O governo de Hasina repetiu esse padrão antes das eleições de 2024: os partidos da oposição foram atacados e os líderes foram presos antes das urnas. Como resultado, o BNP boicotou, transformando a eleição sem contestação.
Após a vitória, Hasina endureceu a sua posição, chamando o BNP de organização ‘terrorista’.
Mas a situação mudou – em Outubro de 2024, dois meses depois de ela ter fugido para a Índia, o governo interino proibiu a Liga Chhatra, a ala estudantil da Liga Awami, descrevendo-a como uma “organização terrorista”.
Agora, enquanto o Bangladesh se prepara para as suas primeiras eleições pós-Hasina, em Fevereiro de 2026, enfrenta um teste. Em maio, o governo Yunus proibiu a Liga Awami de qualquer atividade política e, do jeito que as coisas estão, o partido de Hasina não poderá competir nas próximas eleições.
Este é um grande revés para os direitos democráticos de milhões de bangladeshianos, que ainda apoiam a Liga Awami.
A medida emula os erros dos governos anteriores, que escolheram a retribuição em vez da reconciliação.

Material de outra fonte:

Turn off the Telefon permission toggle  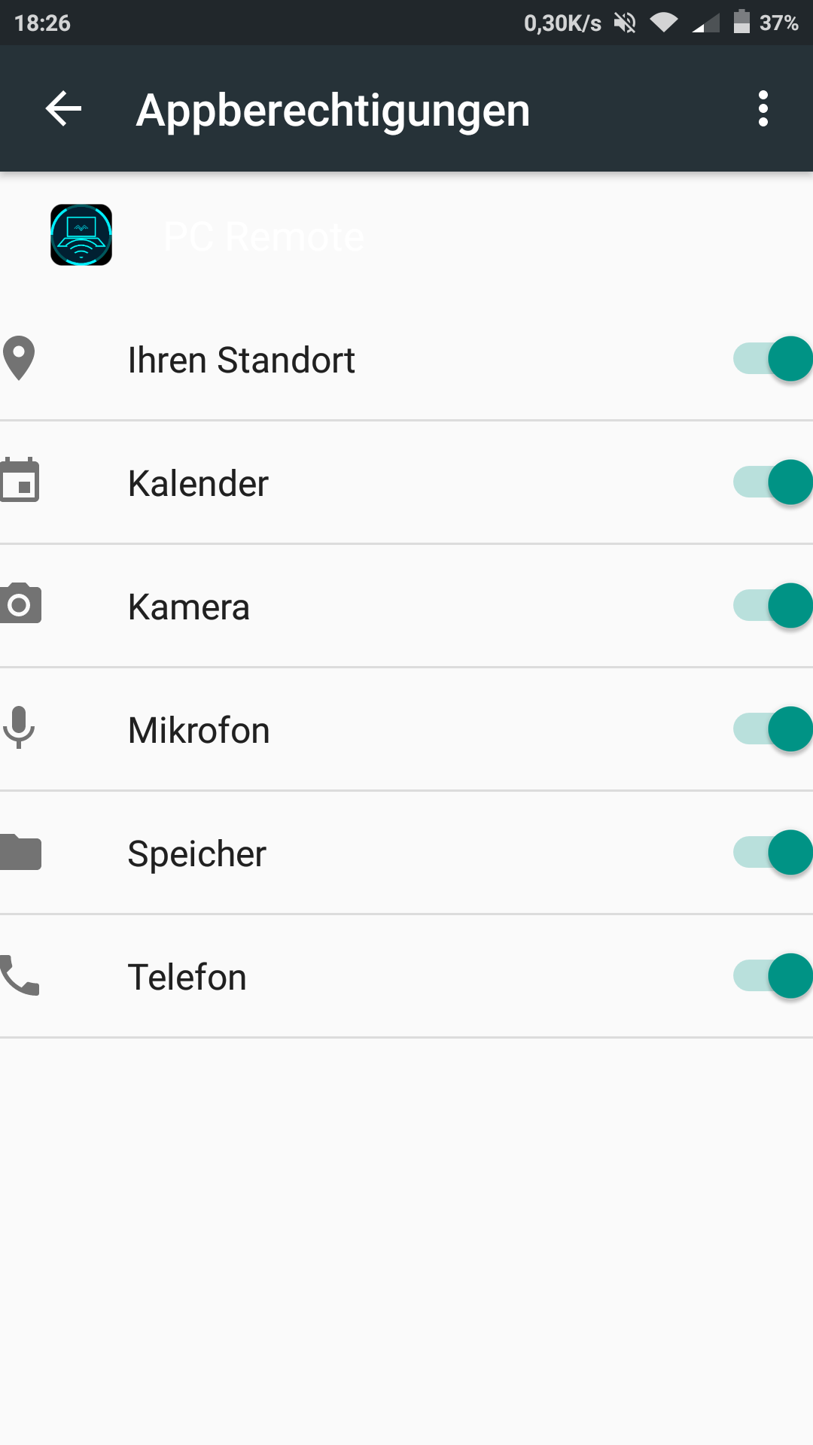point(773,976)
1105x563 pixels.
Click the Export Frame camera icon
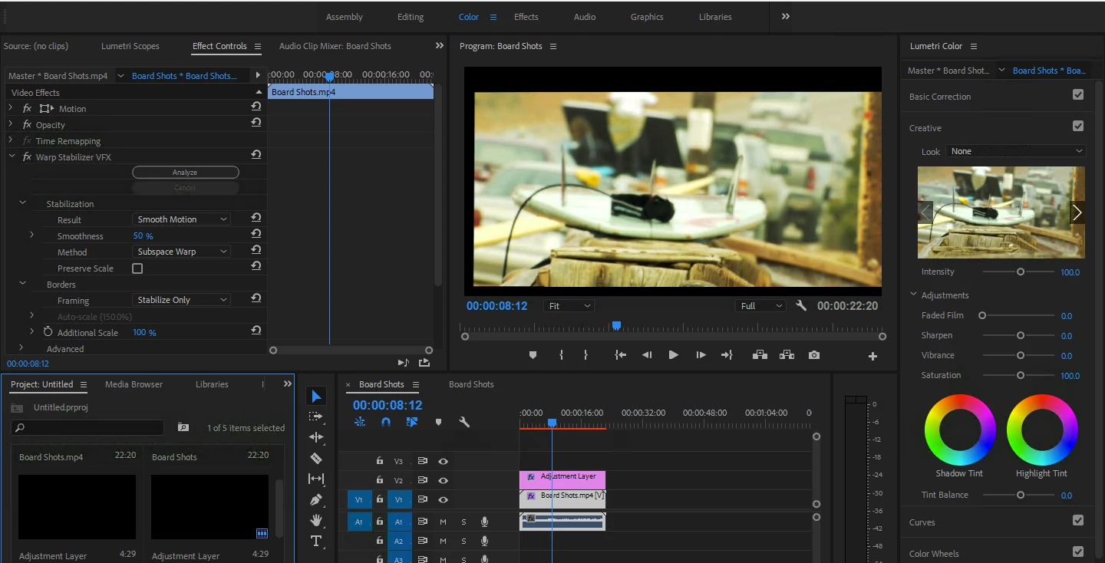[x=813, y=355]
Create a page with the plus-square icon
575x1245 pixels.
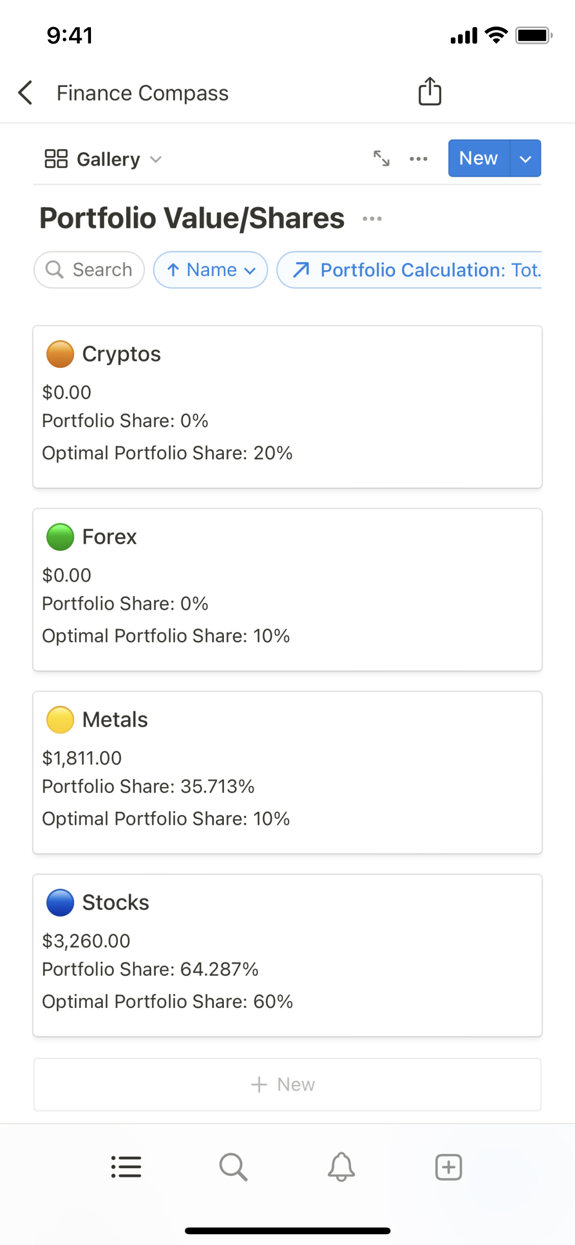(x=448, y=1167)
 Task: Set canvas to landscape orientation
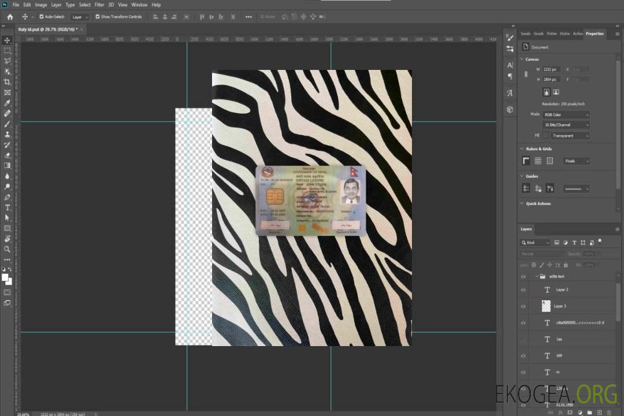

Enquanto isso, execuções extrajudiciais e desaparecimentos forçados – uma característica do governo de Hasina – continuam sob o novo governo.
Condenar Hasina e sentenciá-la pelos seus crimes é um passo crítico em direção à justiça. Mas o Bangladesh só pode realmente ultrapassar a dor e o trauma que o seu governo infligiu à nação se romper com as piores partes do seu legado – construindo instituições democráticas que sejam inclusivas, genuinamente participativas e, crucialmente, não vingativas.